Rows from a screen-grounding dataset
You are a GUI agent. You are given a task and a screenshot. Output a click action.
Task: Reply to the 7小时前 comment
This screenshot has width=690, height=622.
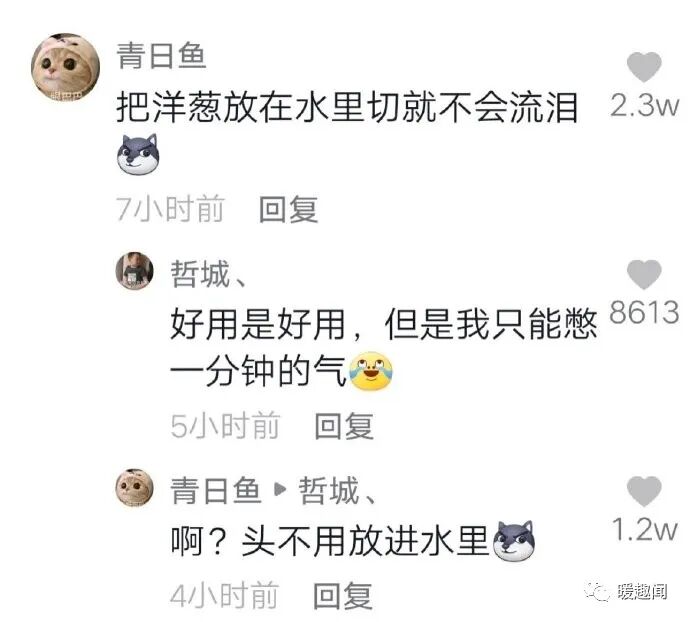[x=288, y=210]
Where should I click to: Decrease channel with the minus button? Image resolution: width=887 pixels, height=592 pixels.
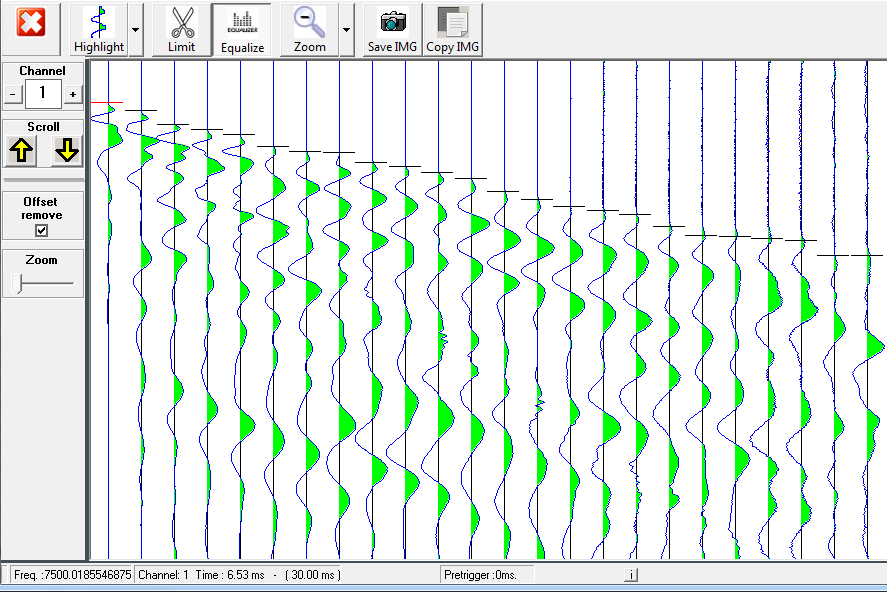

• **WORK TO COMPLETE**
Present each line of the data above as an item in a numbered list, skipping blank lines and omitting the pictures.

• **ANSWER TO THIS TASK**
1. You are a GUI agent. You are given a task and a screenshot. Output a click action.
2. Task: Reply to the 7小时前 comment
3. This screenshot has width=690, height=622.
4. [x=288, y=210]
5. Where should I click to: Decrease channel with the minus button? Image resolution: width=887 pixels, height=592 pixels.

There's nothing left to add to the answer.